## GIVEN REQUEST:
Extract each line of all the rows below word for word, leaving out the pictures.

[BEGIN DATA RECORDS]

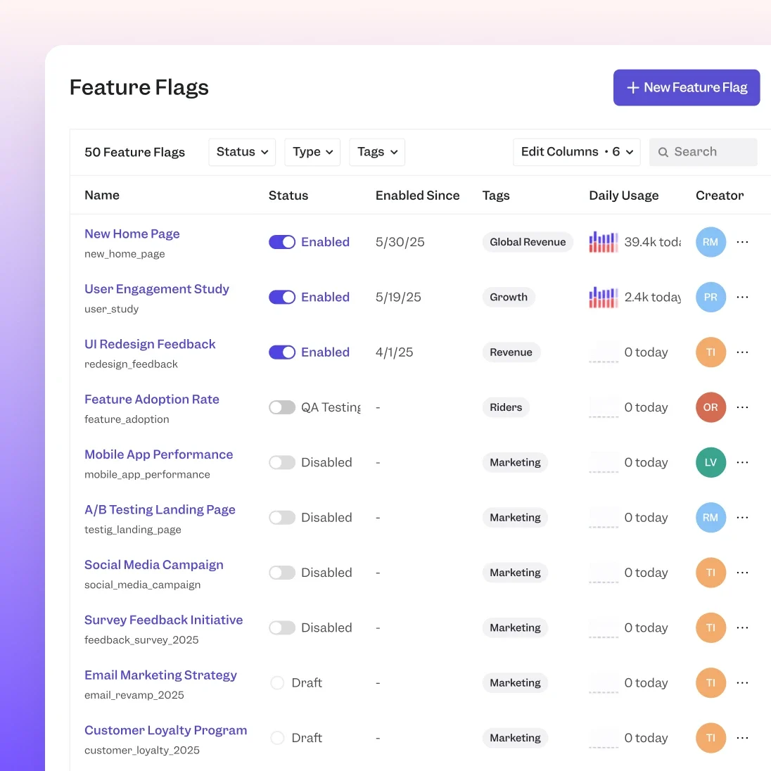Open the Customer Loyalty Program flag link
Screen dimensions: 771x771
(165, 730)
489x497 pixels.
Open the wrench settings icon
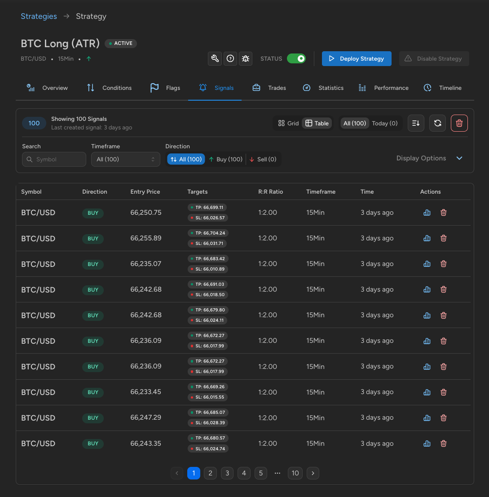point(215,58)
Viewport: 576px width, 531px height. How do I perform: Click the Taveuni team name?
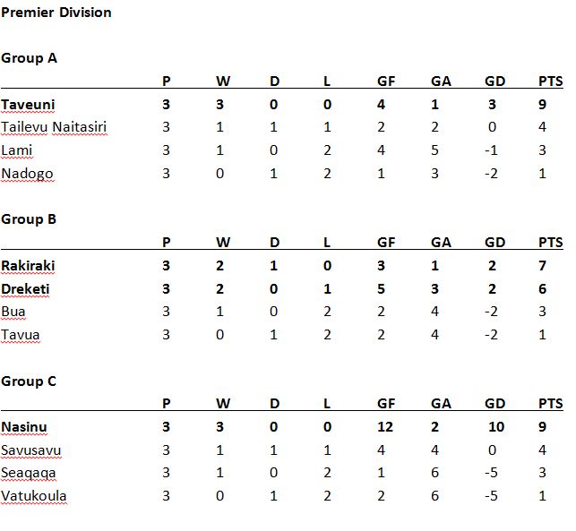[28, 105]
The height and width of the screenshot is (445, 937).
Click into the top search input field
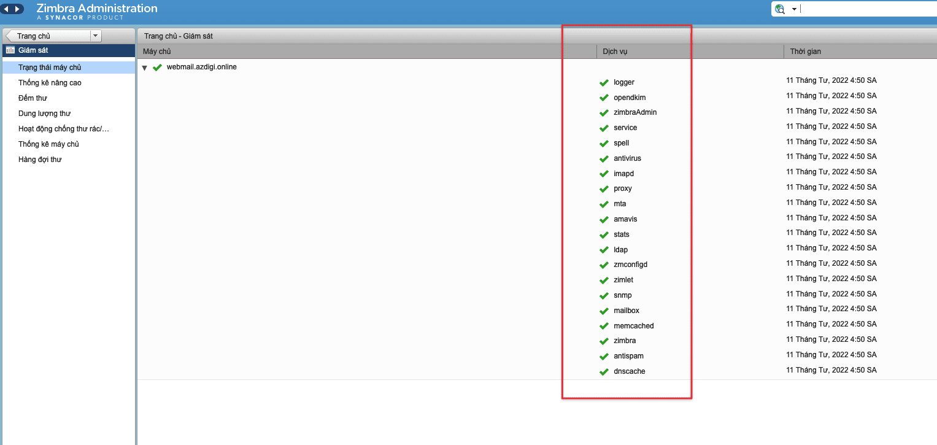(866, 9)
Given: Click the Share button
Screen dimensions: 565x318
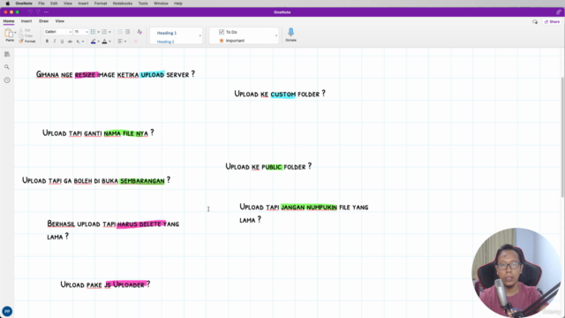Looking at the screenshot, I should click(x=552, y=21).
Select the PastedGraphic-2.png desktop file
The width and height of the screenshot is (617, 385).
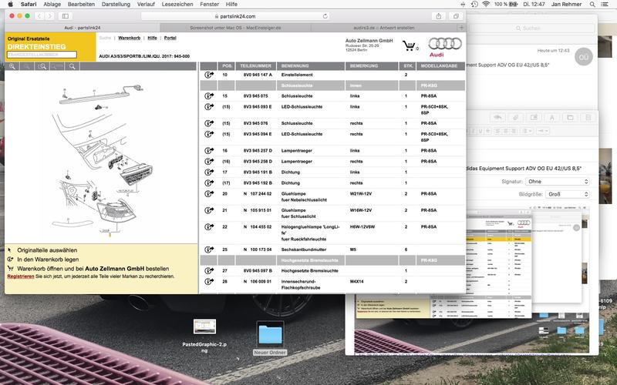204,326
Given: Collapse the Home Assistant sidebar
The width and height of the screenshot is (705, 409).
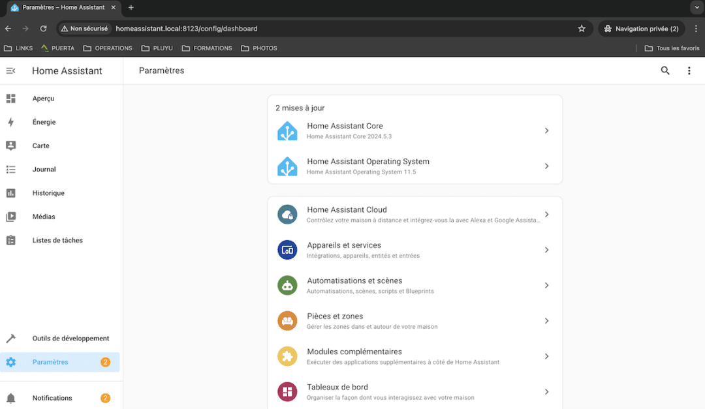Looking at the screenshot, I should [x=12, y=70].
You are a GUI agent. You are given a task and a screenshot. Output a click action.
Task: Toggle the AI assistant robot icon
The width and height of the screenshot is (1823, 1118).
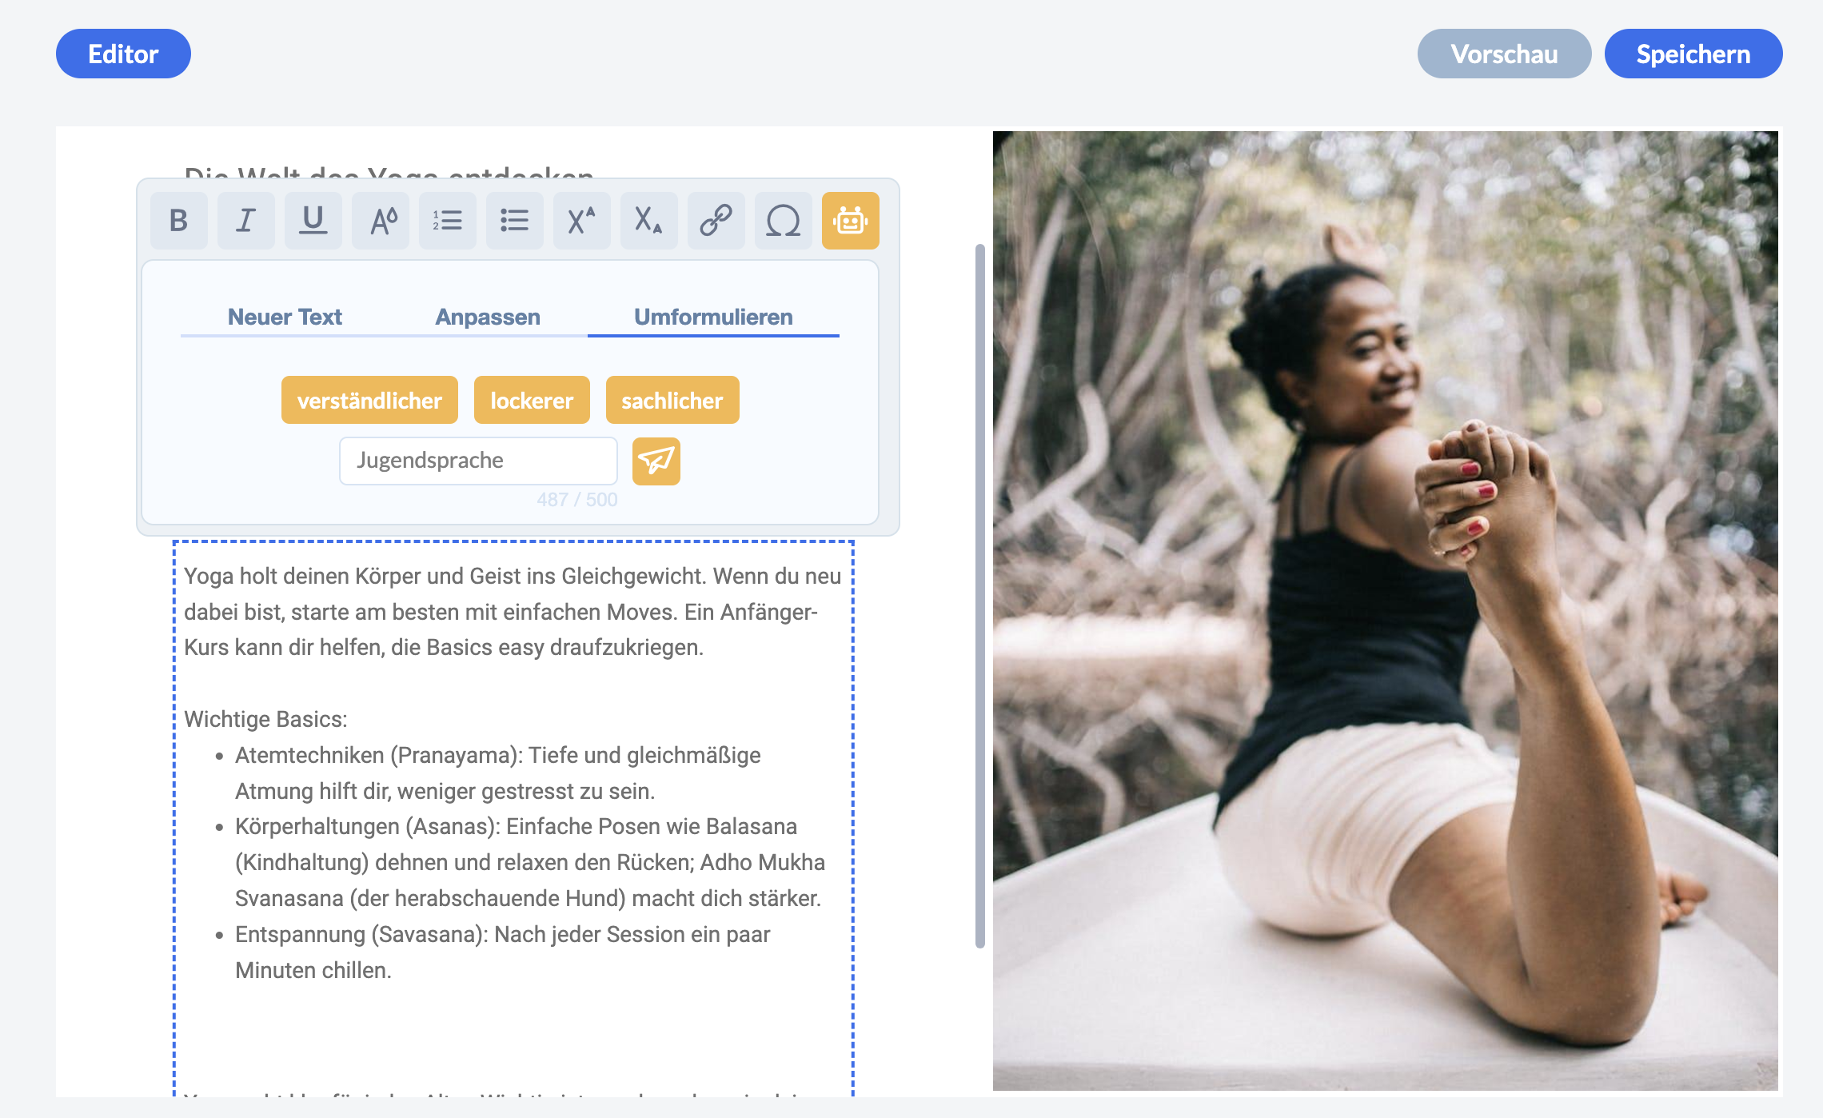coord(850,221)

[END DATA RECORDS]

## SOLVED PROBLEM:
Open the Customer Loyalty Program flag link
Screen dimensions: 771x771
(165, 730)
489x497 pixels.
Open the wrench settings icon
point(215,58)
Viewport: 576px width, 531px height. How do I perform: Click the Taveuni team name?
[28, 105]
The height and width of the screenshot is (445, 937).
Click into the top search input field
(866, 9)
Given: Click the Share button
Screen dimensions: 565x318
Looking at the screenshot, I should click(x=552, y=21).
Select the PastedGraphic-2.png desktop file
The width and height of the screenshot is (617, 385).
204,326
Given: Collapse the Home Assistant sidebar
The width and height of the screenshot is (705, 409).
Looking at the screenshot, I should [x=12, y=70].
You are a GUI agent. You are given a task and a screenshot. Output a click action.
Task: Toggle the AI assistant robot icon
The width and height of the screenshot is (1823, 1118).
coord(850,221)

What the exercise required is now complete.